3.1.4 Konsep Karmaphala .

Konsep Karmaphala, merupakan hukum sebab akibat. Dengan kesadaran akan”waktu”, masyarakat Bali dibimbing untuk berpikir lurus, karena apa yang mereka alami sekarang, sesungguhnya tidak terlepas dari apa yang diperbuat sebelumnya, sedang apa yang mereka akan alami kelak sangat tergantung dari apa yang mereka kerjakan sekarang. Menurut catatan keterangan yang diperoleh dari informan tentang karma pahala dinyatakan bahwa seseorang yang berbuat baik pasti baik akan diterimanya, demikian juga sebaliknya yang berbuat buruk, buruk pula yang akan diterimanya. Tetapi dalam kehidupan di alam ini terkadang ada seseorang yang selalu berbuat baik, namun ia tetap hidupnya tetap serba kekurangan alias menderita dan sebaliknya ada seseorang yang selalu berlaku curang atau jahat, tetapi nampak hidupnya malah bahagia dan sangat berlebihan.
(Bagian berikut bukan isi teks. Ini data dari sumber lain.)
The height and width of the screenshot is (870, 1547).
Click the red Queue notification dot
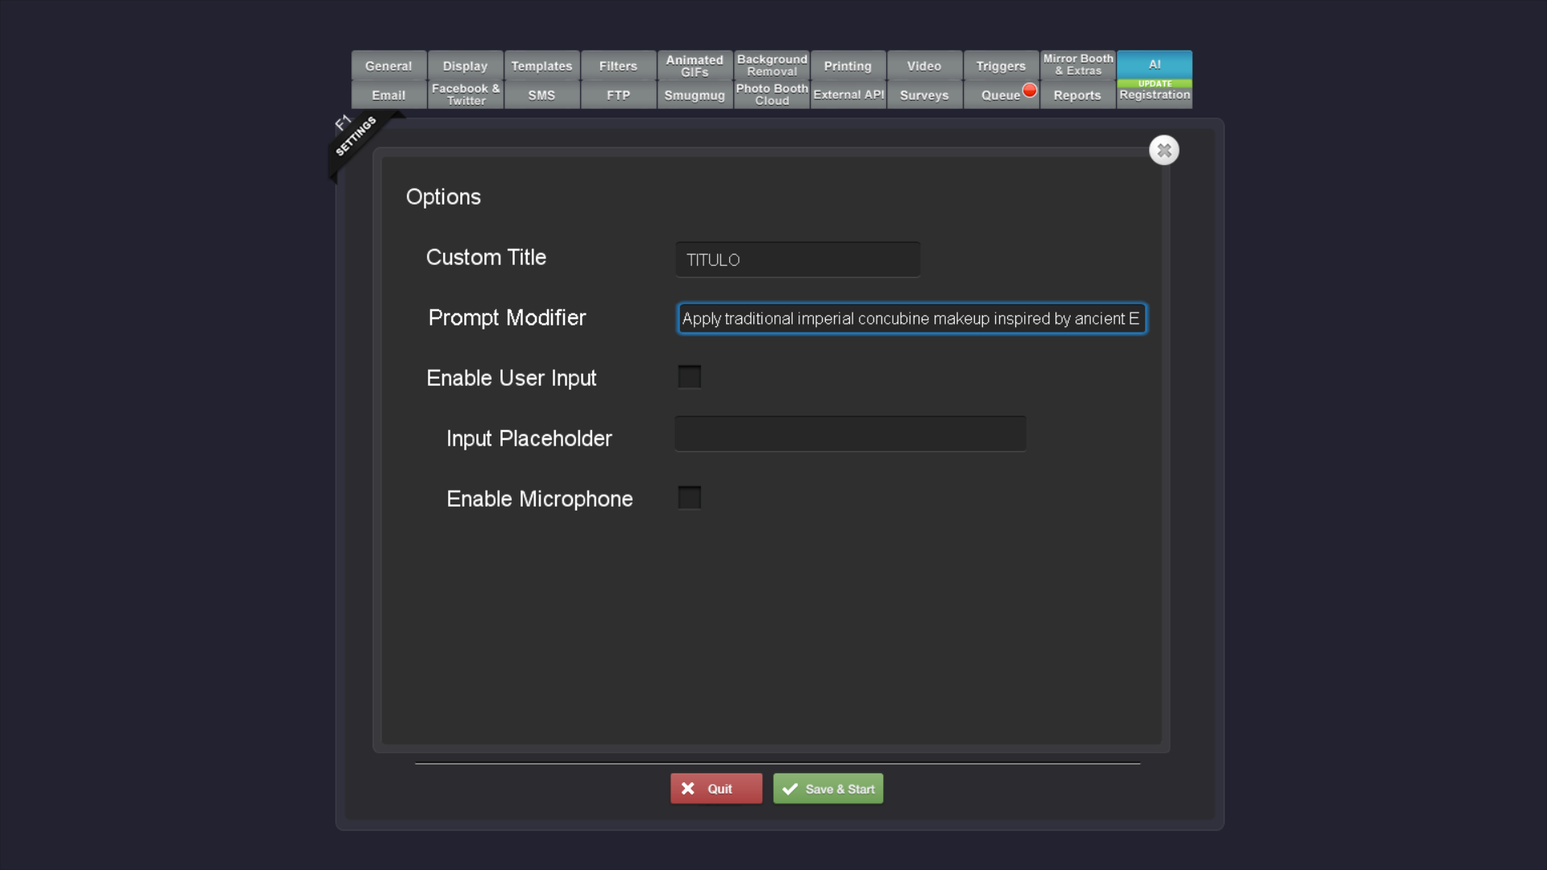pos(1029,90)
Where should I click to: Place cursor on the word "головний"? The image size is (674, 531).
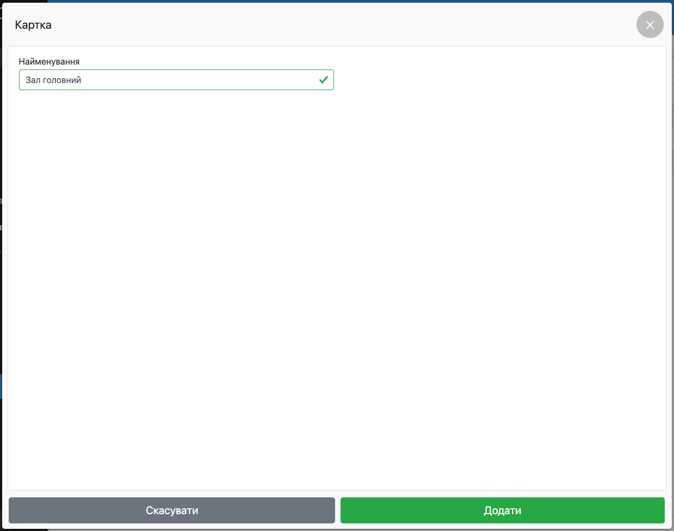(x=62, y=80)
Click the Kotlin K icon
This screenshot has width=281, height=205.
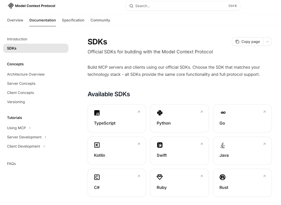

Berkaitan dengan itu sebetulnya karmaphala itu jenisnya ada tiga macam, yaitu 1Karmaphala Sancita adalah phala dari perbuatan kita dalam kehidupan terdahulu yang belum habis dinikmati dan masih merupakan benih yang menentukan kehidupan kita yang akan datang, 2Karmaphala Prarabda adalah phala dari perbuatan kita pada kehidupan ini tanpa ada sisanya, dan 3Karmaphala Kriyamana adalah pahala yang tidak sempat dinikmati pada saat berbuat, sehingga harus diterima pada kehidupan yang akan datang. Jadi adanya orang menderita dalam hidup ini walaupun ia selalu berbuat baik, karena disebabkan oleh sancita karma karma terdahulu yang buruk yang mau tidak mau ia harus merasakan buahnya sekarang karena kelahirannya terdahulu belum habis dinikmatinya. Sebaliknya orang yang berbuat curang atau berbuat jahat dalam kesehariannya, nampaknya dalam kehidupan sekarang bahagia, karena sancita karmanya yang terdahulu baik, tetapi nantinya akan menerima pula hasil perbuatannya sekarang yang tidak baik itu. Oleh sebab itu dapat dikatakan bahwa cepat atau lambat dalam kehidupan sekarang atau nanti, segala pahala dari perbuatan itu pasti diterima, karena hal itu sudah merupakan hukum alam.